Tally every line in the data that has the word "FALAS" and report only the total.

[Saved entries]
══════════════════════════════

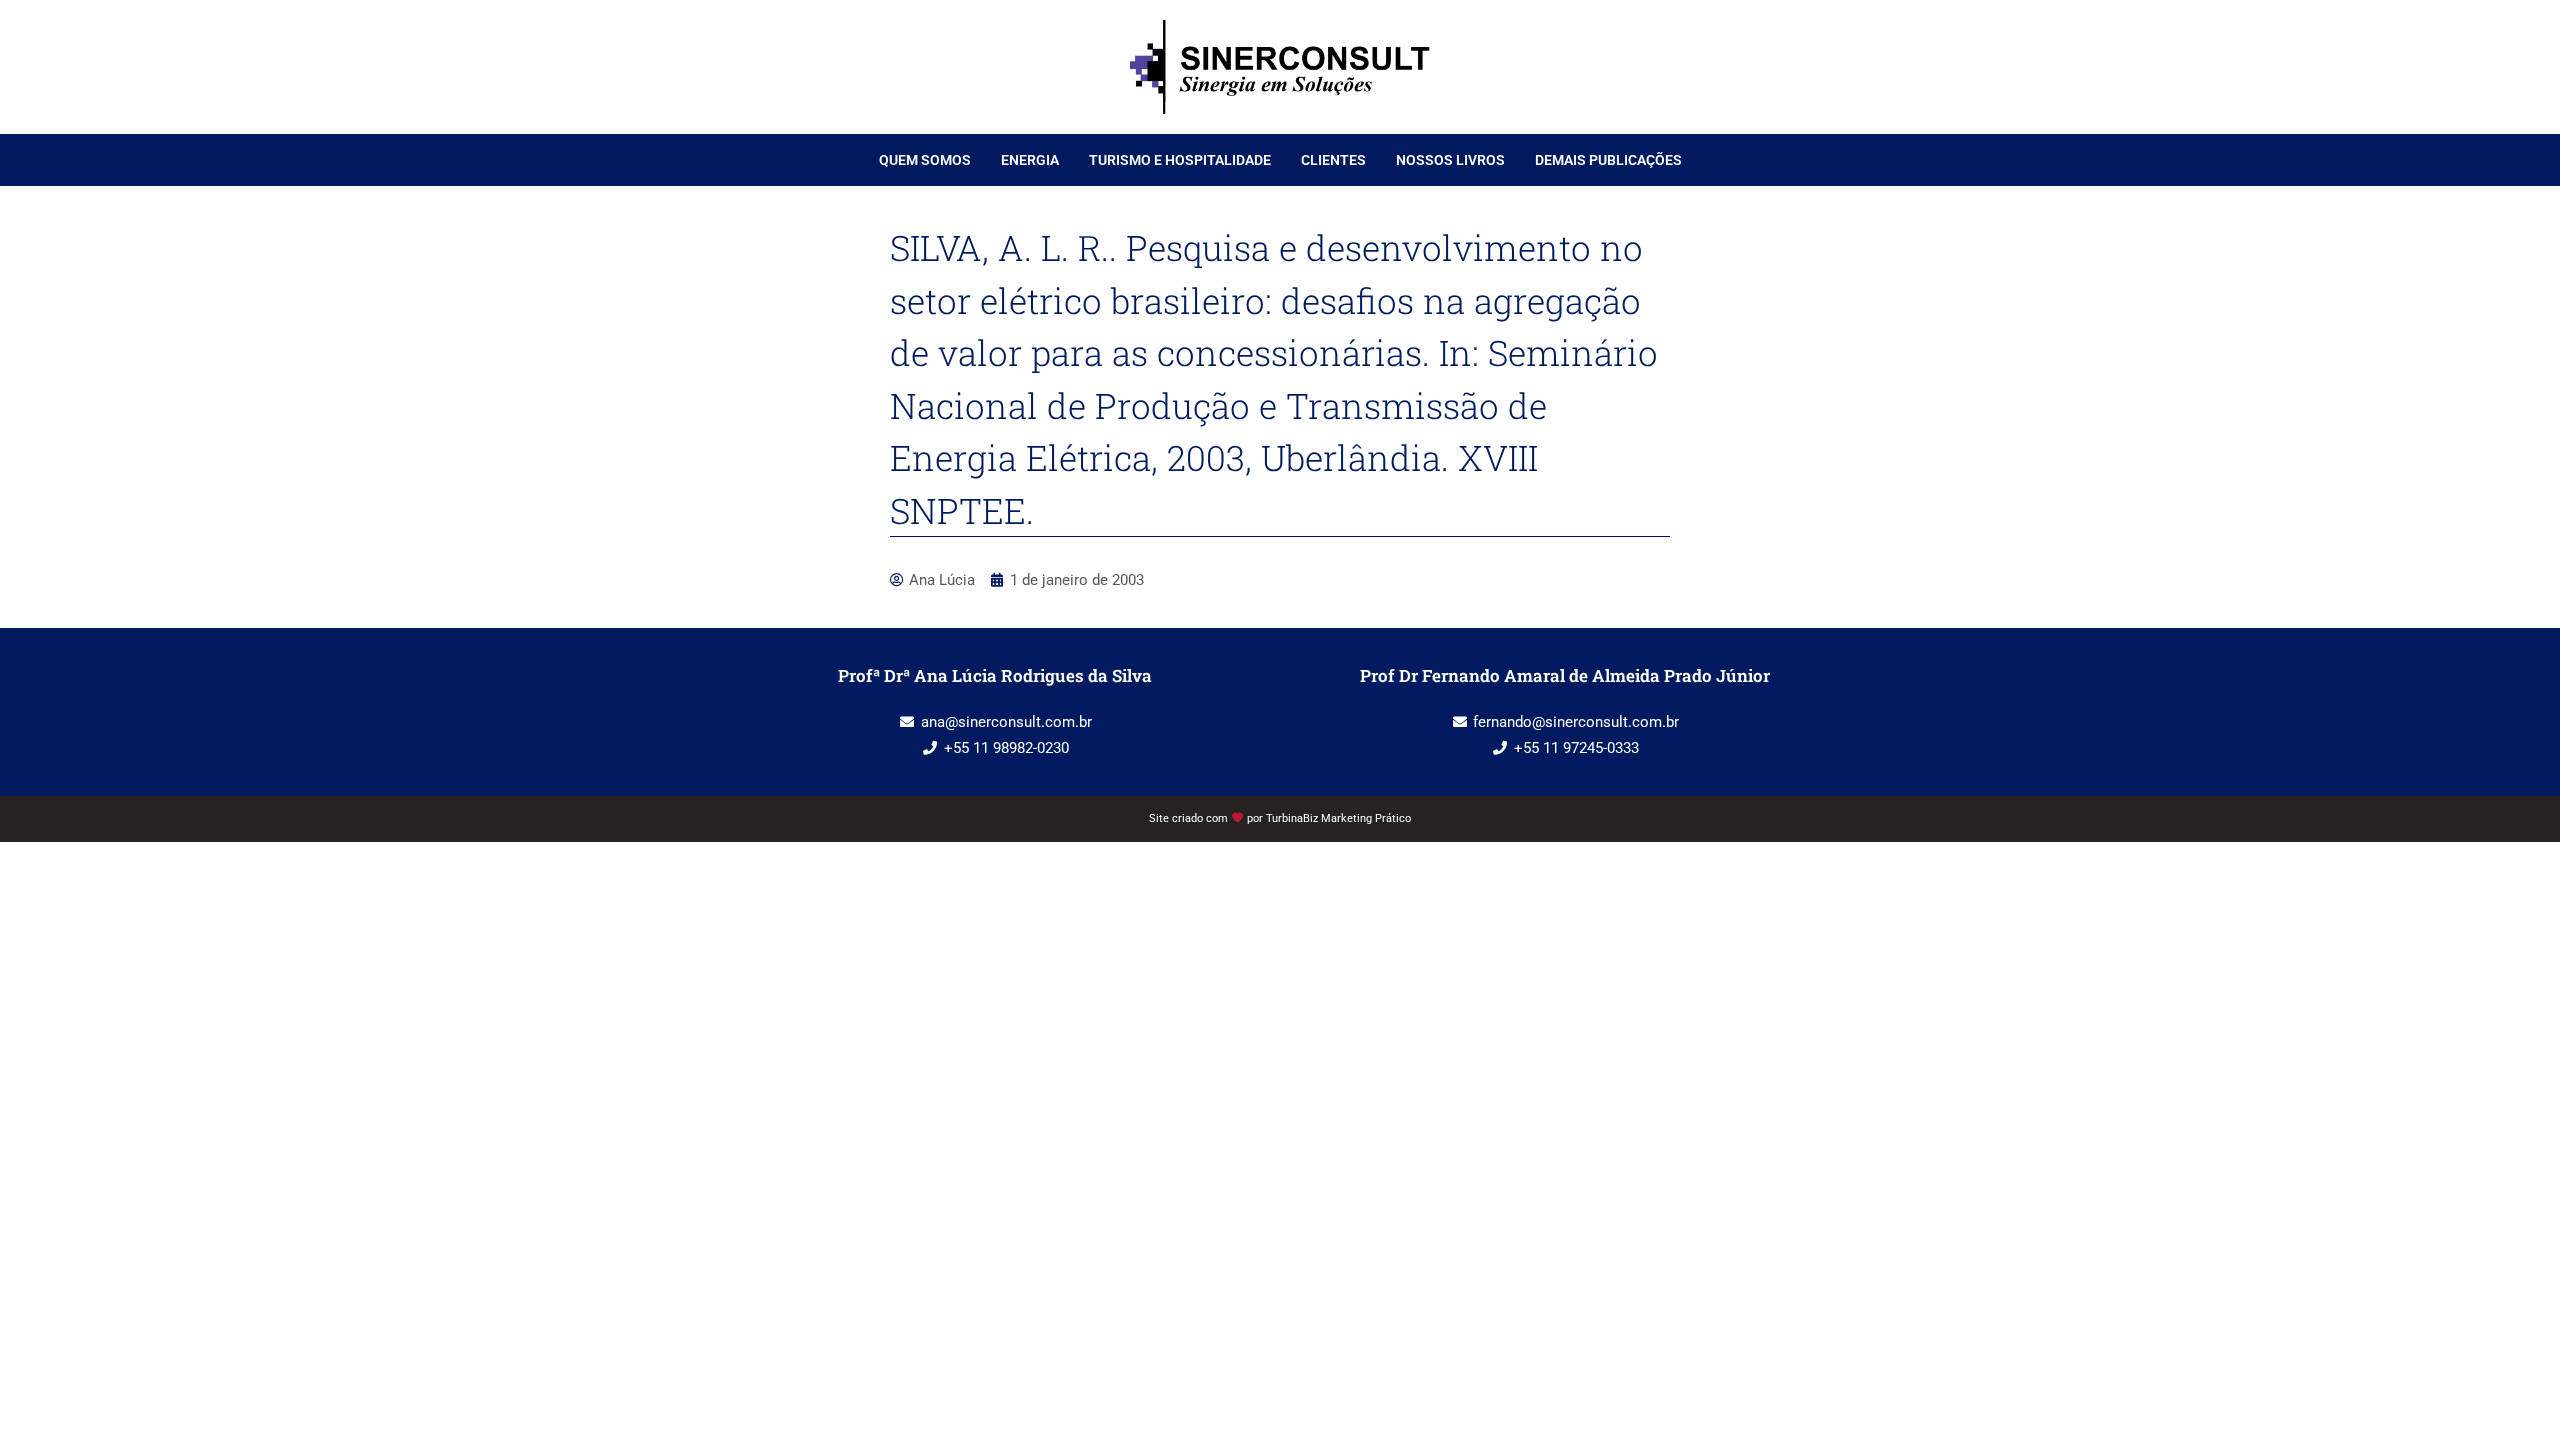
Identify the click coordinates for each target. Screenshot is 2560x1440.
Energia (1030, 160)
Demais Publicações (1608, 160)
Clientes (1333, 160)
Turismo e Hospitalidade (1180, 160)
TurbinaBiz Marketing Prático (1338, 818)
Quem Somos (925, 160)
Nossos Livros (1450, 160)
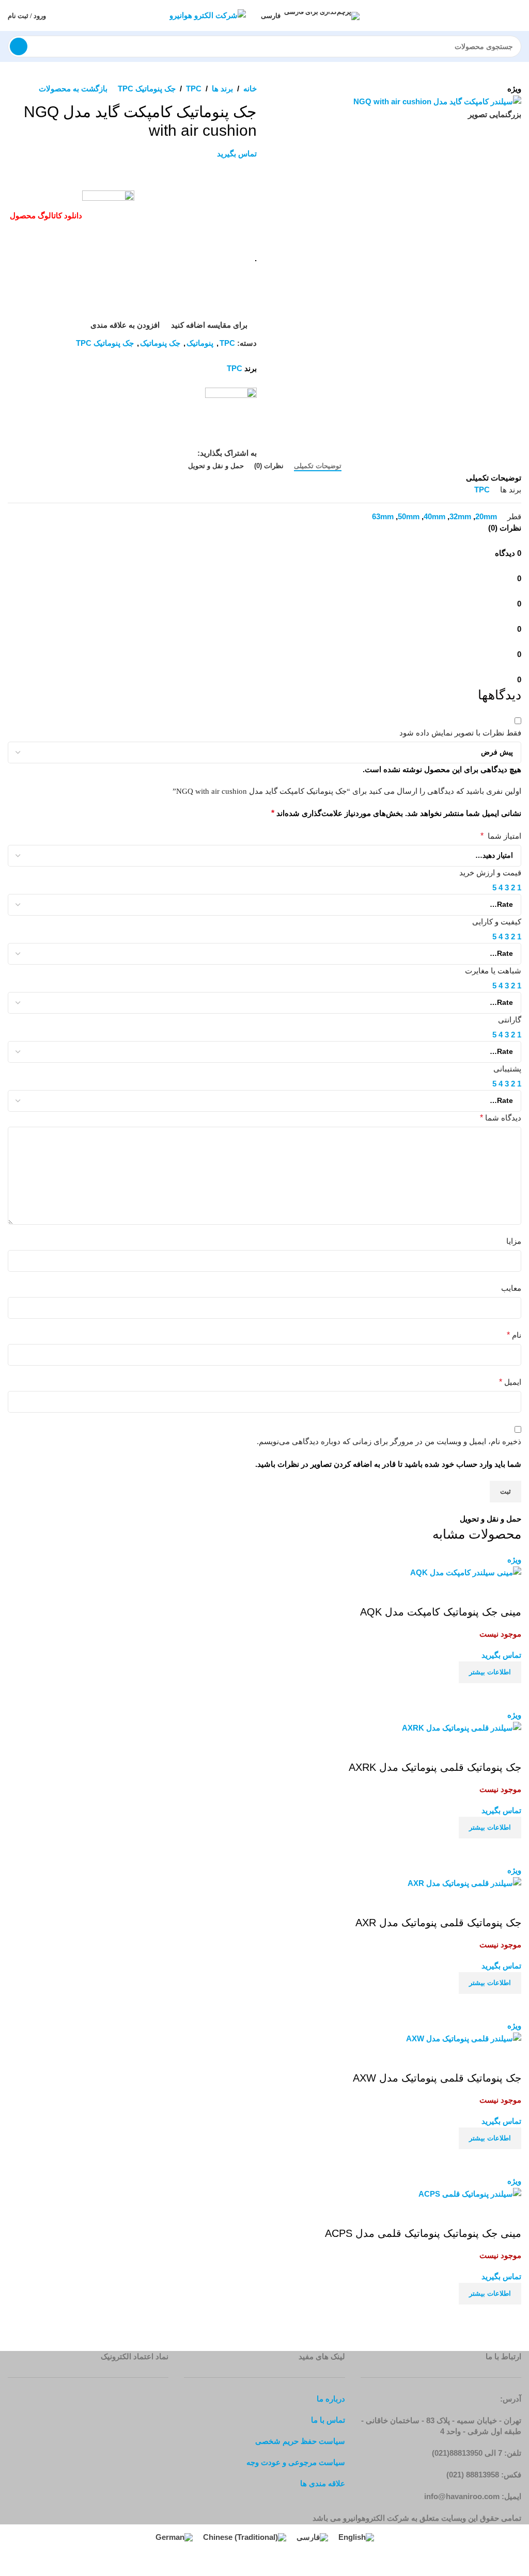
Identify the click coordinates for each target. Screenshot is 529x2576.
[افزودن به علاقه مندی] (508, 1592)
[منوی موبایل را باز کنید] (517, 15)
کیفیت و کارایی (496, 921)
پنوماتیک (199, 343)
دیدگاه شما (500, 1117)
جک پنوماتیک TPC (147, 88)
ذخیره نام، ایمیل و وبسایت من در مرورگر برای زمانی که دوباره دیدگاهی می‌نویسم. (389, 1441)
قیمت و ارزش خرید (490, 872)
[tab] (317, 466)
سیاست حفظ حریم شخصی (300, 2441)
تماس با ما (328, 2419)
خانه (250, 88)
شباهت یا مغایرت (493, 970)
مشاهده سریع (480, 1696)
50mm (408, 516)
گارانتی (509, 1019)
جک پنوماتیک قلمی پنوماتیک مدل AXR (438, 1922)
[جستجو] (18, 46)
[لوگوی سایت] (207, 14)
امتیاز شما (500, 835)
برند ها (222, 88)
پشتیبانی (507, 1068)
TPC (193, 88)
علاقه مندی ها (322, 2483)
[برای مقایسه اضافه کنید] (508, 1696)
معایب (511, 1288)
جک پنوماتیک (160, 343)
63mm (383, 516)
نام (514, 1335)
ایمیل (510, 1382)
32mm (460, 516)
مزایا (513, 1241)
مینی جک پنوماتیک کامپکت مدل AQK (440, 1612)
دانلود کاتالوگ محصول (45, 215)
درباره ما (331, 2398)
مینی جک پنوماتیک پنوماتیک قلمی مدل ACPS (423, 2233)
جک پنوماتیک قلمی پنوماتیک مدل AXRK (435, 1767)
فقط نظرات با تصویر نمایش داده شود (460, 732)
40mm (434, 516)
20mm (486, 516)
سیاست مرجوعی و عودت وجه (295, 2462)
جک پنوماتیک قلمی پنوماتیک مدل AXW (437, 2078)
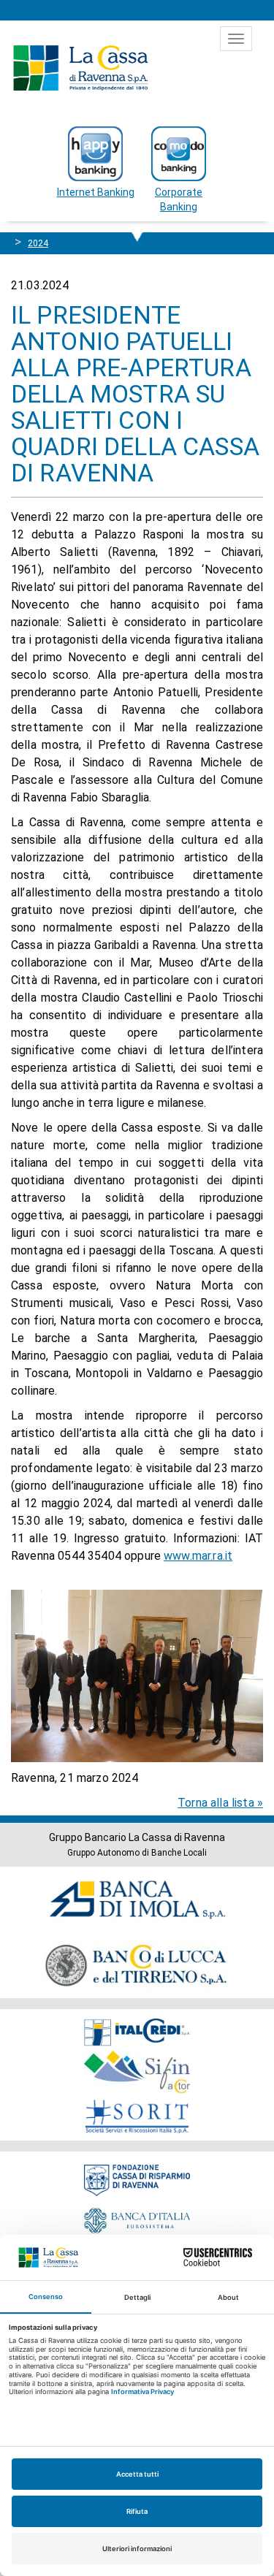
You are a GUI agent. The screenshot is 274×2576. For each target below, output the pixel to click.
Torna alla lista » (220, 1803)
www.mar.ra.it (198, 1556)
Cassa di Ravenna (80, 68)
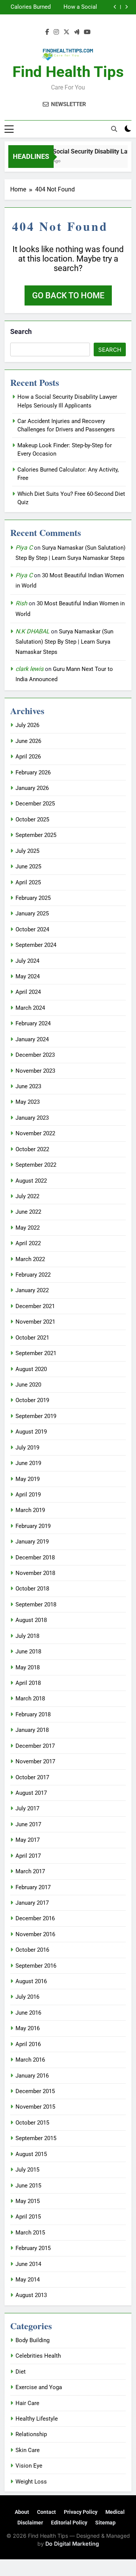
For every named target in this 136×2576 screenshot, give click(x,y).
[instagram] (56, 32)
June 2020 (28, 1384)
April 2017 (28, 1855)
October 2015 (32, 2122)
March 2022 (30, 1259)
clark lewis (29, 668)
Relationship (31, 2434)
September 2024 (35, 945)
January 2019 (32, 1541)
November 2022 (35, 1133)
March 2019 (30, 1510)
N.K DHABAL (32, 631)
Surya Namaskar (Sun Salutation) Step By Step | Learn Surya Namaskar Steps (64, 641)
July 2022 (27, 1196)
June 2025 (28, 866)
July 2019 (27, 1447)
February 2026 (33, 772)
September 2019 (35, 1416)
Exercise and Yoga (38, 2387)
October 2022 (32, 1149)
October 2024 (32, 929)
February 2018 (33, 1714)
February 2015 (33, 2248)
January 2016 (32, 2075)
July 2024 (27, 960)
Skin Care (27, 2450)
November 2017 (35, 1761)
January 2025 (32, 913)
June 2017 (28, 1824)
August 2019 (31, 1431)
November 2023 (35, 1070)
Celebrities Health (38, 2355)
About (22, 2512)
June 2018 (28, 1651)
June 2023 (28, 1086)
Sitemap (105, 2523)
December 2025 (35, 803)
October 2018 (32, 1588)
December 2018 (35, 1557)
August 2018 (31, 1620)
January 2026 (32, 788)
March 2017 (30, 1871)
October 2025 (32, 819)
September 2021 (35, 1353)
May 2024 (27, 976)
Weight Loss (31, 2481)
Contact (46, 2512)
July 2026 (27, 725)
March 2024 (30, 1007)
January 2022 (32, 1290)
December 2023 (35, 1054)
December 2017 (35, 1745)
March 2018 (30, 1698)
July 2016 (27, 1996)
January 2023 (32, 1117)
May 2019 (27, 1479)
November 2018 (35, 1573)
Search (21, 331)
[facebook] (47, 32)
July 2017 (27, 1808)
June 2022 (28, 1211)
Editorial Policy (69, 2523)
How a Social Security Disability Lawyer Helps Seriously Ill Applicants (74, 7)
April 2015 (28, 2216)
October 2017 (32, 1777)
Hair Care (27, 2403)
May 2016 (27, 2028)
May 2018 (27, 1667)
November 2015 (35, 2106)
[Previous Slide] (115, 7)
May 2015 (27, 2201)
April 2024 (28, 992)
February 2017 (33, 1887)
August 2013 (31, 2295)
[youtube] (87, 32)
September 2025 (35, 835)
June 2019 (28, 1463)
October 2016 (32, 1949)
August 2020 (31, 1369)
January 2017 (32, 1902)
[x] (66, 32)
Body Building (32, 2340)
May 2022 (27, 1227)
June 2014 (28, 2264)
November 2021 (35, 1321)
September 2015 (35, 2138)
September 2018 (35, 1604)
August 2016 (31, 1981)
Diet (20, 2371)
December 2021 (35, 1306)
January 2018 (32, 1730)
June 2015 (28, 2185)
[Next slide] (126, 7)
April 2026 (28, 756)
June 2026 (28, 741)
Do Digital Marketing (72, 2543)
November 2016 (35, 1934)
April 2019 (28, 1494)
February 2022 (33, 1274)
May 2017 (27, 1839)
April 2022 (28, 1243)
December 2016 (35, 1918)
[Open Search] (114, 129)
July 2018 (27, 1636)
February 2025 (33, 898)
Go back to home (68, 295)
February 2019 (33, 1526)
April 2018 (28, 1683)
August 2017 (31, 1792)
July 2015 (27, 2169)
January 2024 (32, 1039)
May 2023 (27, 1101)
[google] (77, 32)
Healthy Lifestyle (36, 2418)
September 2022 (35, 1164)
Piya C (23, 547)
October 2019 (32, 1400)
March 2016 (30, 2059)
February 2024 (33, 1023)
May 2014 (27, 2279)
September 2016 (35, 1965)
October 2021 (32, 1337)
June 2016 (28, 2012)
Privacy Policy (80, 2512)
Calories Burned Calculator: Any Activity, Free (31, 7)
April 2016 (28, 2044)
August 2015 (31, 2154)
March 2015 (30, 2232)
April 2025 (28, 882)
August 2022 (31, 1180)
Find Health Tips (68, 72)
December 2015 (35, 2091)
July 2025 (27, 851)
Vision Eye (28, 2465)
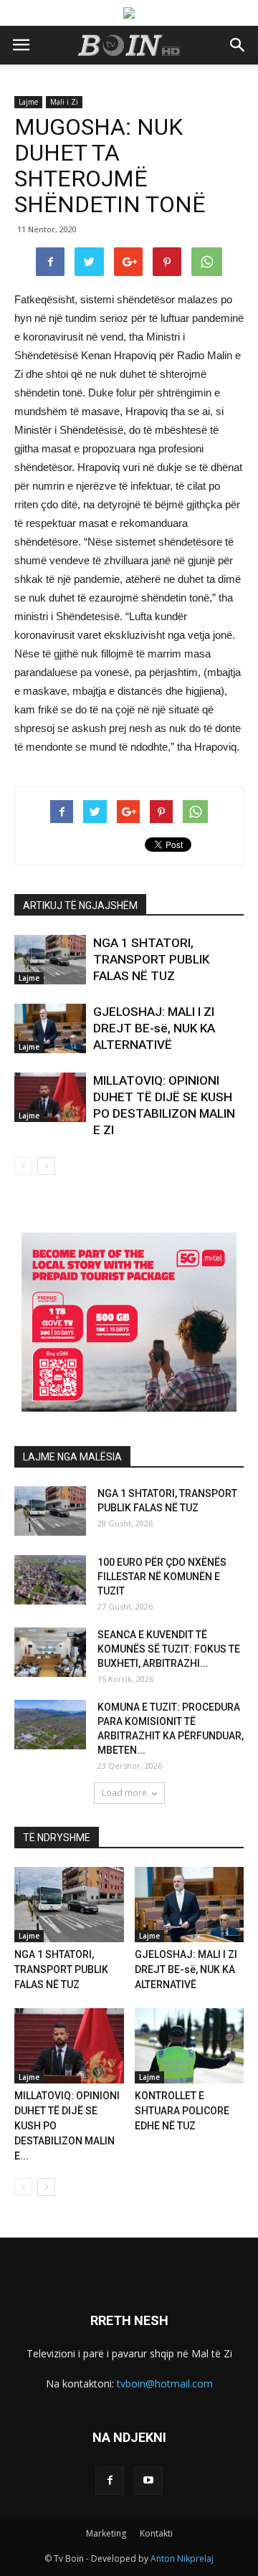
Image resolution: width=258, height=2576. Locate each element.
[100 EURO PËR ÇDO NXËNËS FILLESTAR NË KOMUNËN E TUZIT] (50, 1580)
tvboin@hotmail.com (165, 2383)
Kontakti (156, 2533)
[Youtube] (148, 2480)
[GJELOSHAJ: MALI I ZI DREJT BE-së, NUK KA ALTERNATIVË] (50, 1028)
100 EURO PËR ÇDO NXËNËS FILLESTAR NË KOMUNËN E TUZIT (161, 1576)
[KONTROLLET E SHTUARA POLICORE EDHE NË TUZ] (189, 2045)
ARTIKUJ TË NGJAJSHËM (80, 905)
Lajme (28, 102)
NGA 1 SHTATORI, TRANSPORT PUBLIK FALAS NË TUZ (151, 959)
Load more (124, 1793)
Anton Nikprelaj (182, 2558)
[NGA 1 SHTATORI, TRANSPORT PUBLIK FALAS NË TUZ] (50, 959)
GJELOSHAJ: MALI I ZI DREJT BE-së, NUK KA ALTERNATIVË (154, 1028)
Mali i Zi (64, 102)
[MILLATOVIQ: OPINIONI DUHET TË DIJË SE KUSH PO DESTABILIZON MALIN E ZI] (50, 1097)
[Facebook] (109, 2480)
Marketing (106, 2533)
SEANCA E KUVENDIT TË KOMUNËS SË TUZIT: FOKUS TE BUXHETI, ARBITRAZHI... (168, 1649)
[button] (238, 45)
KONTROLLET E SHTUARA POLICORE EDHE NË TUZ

══════════════════════════════

=== Output below ===
2